§ Exercise directions: Whenever a line in the data contains "computer", show that line.

[Collected data]
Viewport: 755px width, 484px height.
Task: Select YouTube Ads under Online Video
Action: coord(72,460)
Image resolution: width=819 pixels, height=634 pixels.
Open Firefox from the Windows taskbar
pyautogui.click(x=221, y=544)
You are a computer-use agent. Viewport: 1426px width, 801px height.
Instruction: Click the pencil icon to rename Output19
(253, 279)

--

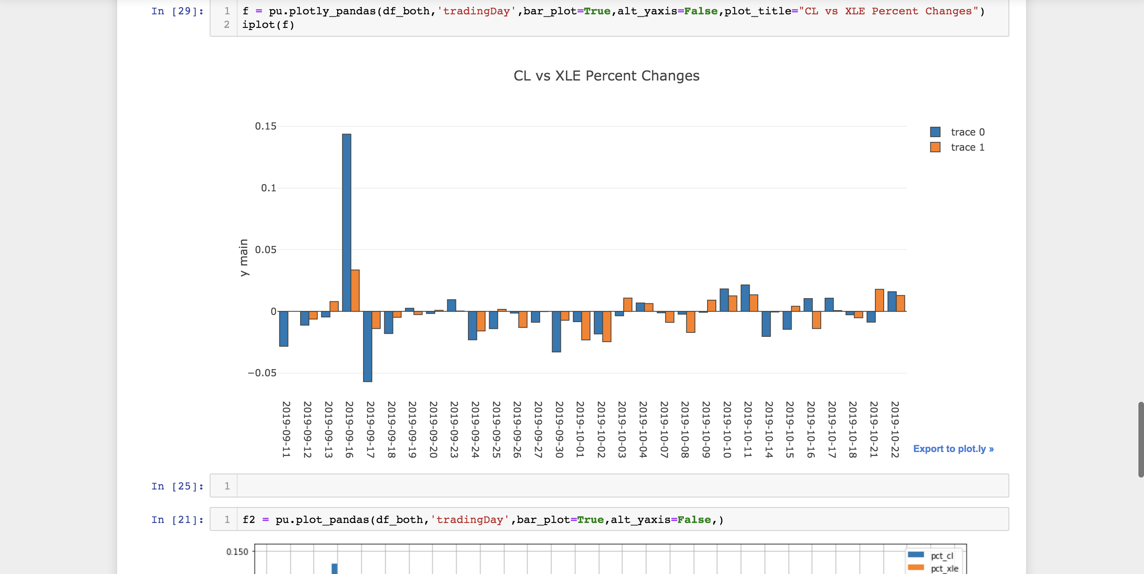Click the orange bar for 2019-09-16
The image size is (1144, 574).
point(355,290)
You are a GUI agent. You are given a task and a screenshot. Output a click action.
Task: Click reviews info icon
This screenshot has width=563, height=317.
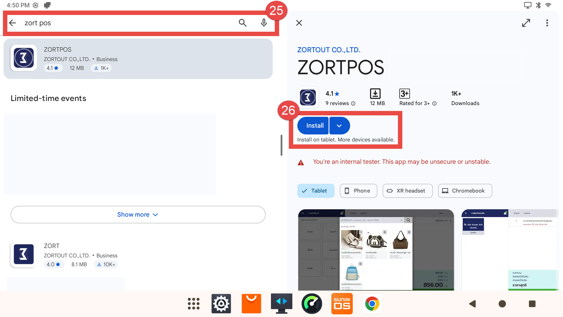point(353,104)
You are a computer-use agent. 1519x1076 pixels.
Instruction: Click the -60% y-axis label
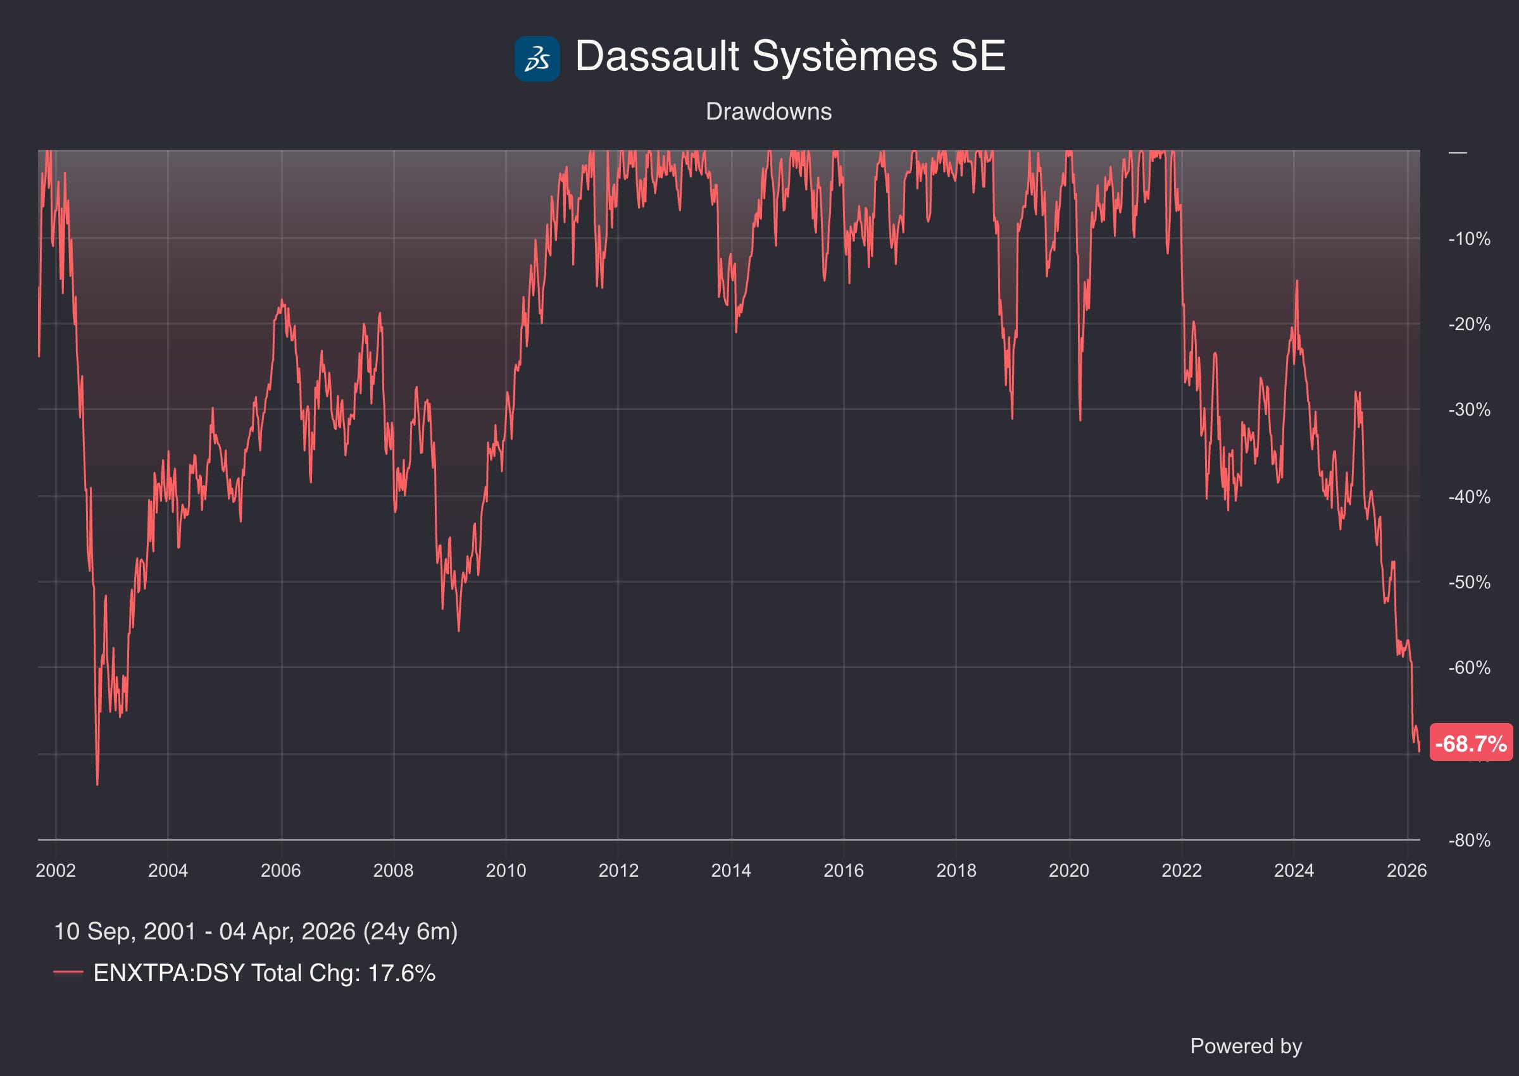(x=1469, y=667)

§ Reply:
You are a computer-use agent. Viewport: 1426px width, 801px height.
You are a computer-use agent. 1519x1076 pixels.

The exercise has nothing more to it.